Бешено снуют пальцы гармониста по перламутровым кнопкам ладов, извивается гармонь, словно норовя вырваться из рук. Залихватские переборы сплетаются, рвутся наперегонки. А лицо у гармониста строгое, напряженное. Да, похоже, что со всех хмель сошел. Уже не слышно смешков и острых словечек, все следят за Дятловым и Агутиным: кто — кого?..
Фома Кузьмич знал, каким взрывом веселья встретят пригородные его поражение. Даже если выдержит еще несколько минут и одновременно с Агутиным выйдет из круга, все равно первенство признают за маляром. Бойчее оп пляшет, вон какие коленца выкидывает: оперся рукой о землю и колесом ноги крутит! А он, Фома, топчется медведем, бестолково размахивает руками, не может как следует ноги согнуть — живот мешает ему. «Хоть бы на подмогу из наших кто вышел... Стоят, подлецы... Хозяйским позором любуются... Ну, погодите, припомню я вам!..»
И тогда, словно угадав его мысли, на выручку быстро выходит Егор Иванович Лисогонов.
Сразу видно, что не умеет плясать человек, ногами лишь путает, мельтешит перед глазами, мешает.

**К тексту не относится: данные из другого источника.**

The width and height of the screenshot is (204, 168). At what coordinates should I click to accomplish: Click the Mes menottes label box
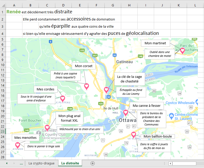tap(26, 138)
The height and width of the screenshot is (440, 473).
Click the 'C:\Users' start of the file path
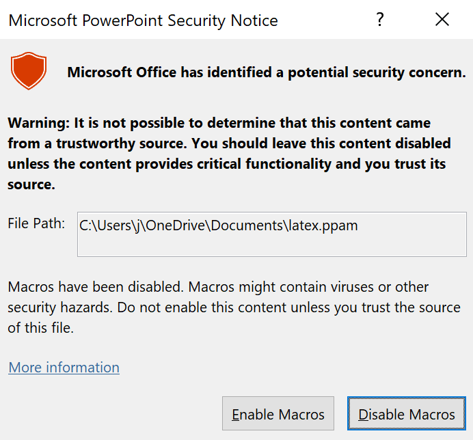pyautogui.click(x=103, y=225)
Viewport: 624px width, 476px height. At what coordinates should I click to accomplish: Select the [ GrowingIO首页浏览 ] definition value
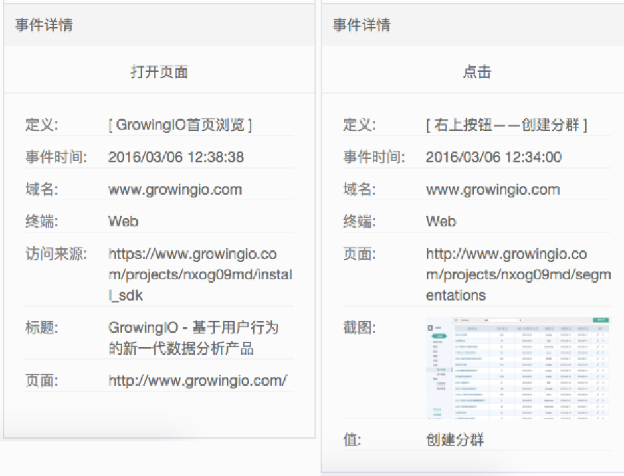pyautogui.click(x=180, y=125)
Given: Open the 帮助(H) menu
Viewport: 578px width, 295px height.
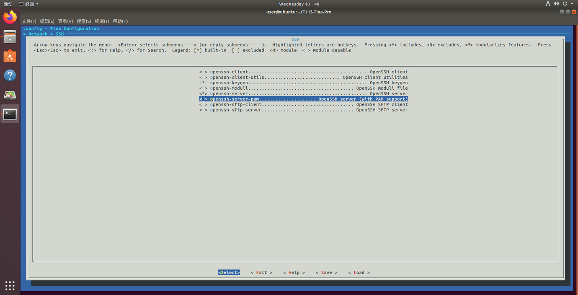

— Эй, отойди... Чего выскочил?! Ходить сперва научись! — кричат ему с разных сторон, но Егор Иванович будто не слышит. Надо же как-то хозяина выручать!
Податной инспектор тоже смекнул:
— Подмогнем, Фома Кузьмич, не сдавай!.. — и, ворвавшись в круг, начал лихо отбивать чечетку,
— Ах, та-ак?! — угрожающе донеслось из рядов, где стояли заречные.
Двое парней и один бородатый мужик живо скинули с себя пиджаки, швырнули их вместе с картузами под ноги и тоже ринулись в круг.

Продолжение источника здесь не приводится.